Mit der Einbindung der letzten Leitung in Richtung Mahlpfuhl/Uchtdorf sowie von Teilen des Wolmirstedter Bereiches an die neue, aus Groß Schwarzlosen kommende Trinkwasserleitung wurde gestern Abend das Tangerhütter Wasserwerk vom Netz genommen. Rund drei Millionen Euro sind geflossen, 1,5 Millionen davon als Fördermittel.

Tangerhütte l Das Tangerhütter Wasserwerk aus den 60er Jahren ging gestern Abend still und leise vom Netz. Doch ganz so unbemerkt wollten die Verantwortlichen des Wasser- und Abwasserverbandes Stendal-Osterburg (WVSO) den Abschluss des dritten Teils im Rahmen des Großprojektes "Umbau des Wasserwerks Groß Schwarzlosen und Erweiterung des Versorgungsgebietes vom Hochbehälter Hüselitz" nicht vonstatten gehen lassen und trafen sich mit Ortsbürgermeister Gerhard Borstell noch einmal am letzten Stück der insgesamt elf Kilometer langen, stetig gewanderten Baustelle. Seit April dieses Jahres sind die modernen Polyethylenrohre mit einem Durchmesser von 65 Zentimetern auf etwa 1600 Metern Länge in offener und auf rund 9400 Metern Länge per geschlossener Bauweise neu verlegt worden.

Rund drei Millionen Euro sind allein in den Neubau der Wasserleitung, die seit gestern Abend nun auch 7300 Einwohner in Tangerhütte und Umgebung mit deutlich weicherem Heidewasser versorgt, geflossen.

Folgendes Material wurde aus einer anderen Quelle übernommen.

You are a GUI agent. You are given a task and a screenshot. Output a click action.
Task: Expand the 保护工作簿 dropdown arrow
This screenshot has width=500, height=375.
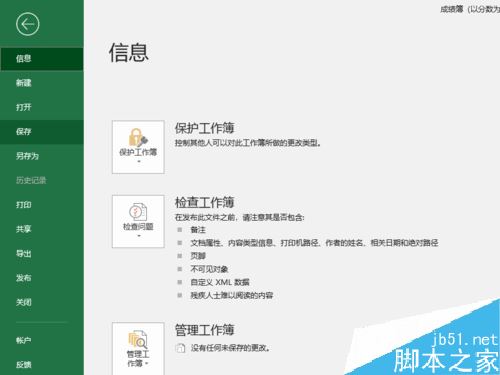139,161
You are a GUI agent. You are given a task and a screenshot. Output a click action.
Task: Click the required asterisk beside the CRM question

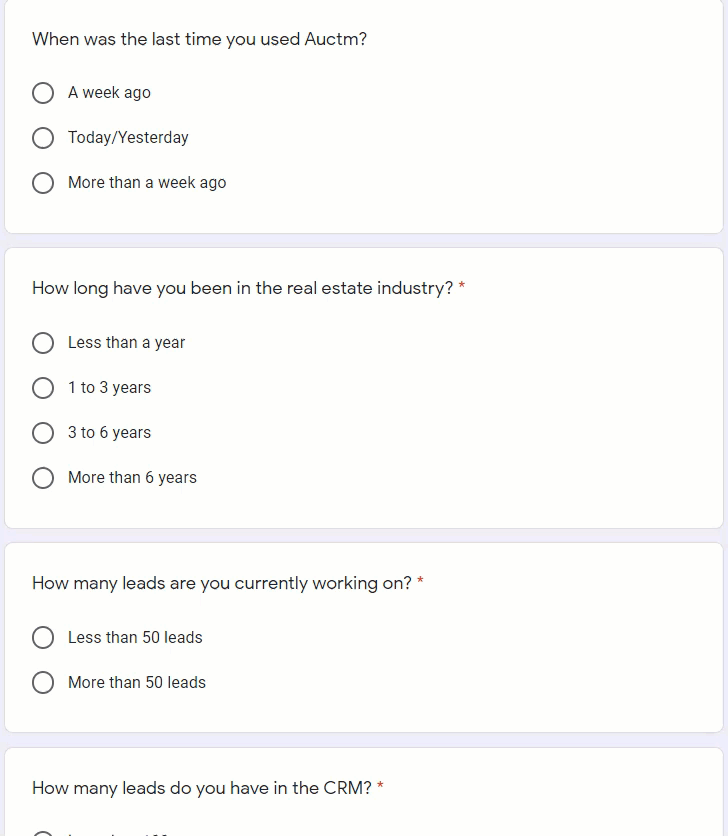click(381, 787)
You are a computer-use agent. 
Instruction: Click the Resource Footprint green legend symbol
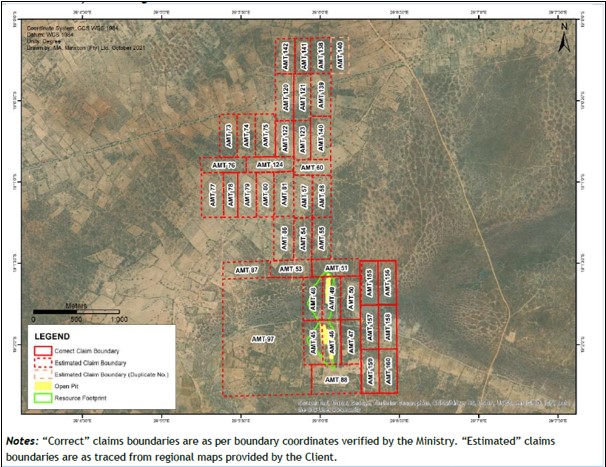coord(44,398)
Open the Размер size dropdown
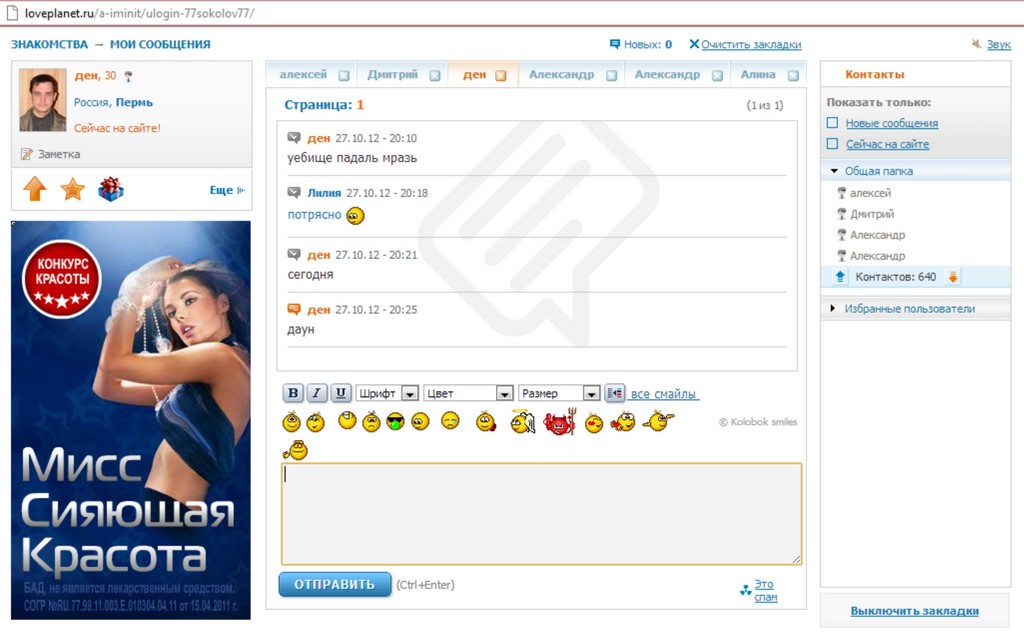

Einzelne Bereiche sind bereits seit Anfang dieser Woche in die neue Trinkwasserleitung eingebunden worden, erklärte Meister und Bereichsleiter Andreas Behrens vor Ort. Von vormals 13 bis 14 Grad deutscher Härte (dH) aus dem Tangerhütter Wasserwerk sinkt der Wert mit der neuen Wasserleitung nun auf etwa vier Grad dH.

Angebunden wurden bereits die Ortsnetze Stegelitz und Schönwalde, aber auch Tangerhütte sowie das Wohngebiet Buchte. Bis gestern Abend wurden Uchtdorf, Mahlpfuhl und Teile des mitversorgten Wolmirstedter Gebietes noch von Tangerhütte aus versorgt, das änderte sich mit der Einbindung der alten Leitung nach Mahlpfuhl an das neue Schieberkreuz vor den Toren des Wasserwerkes.

Dort nahm auch Gerhard Borstell noch einmal den Spaten in die Hand, um das Anschlussstück der alten Leitung freizulegen. In der Grube, die durch eine Grundwasserabsenkung trocken gehalten wurde, erinnerte er sich an frühere Zeiten der Wasserversorgung in Tangerhütte. Mit "Püttbrunnen" und später mit einem für die Zeit modernen Wasserwerk ging diese einst vonstatten.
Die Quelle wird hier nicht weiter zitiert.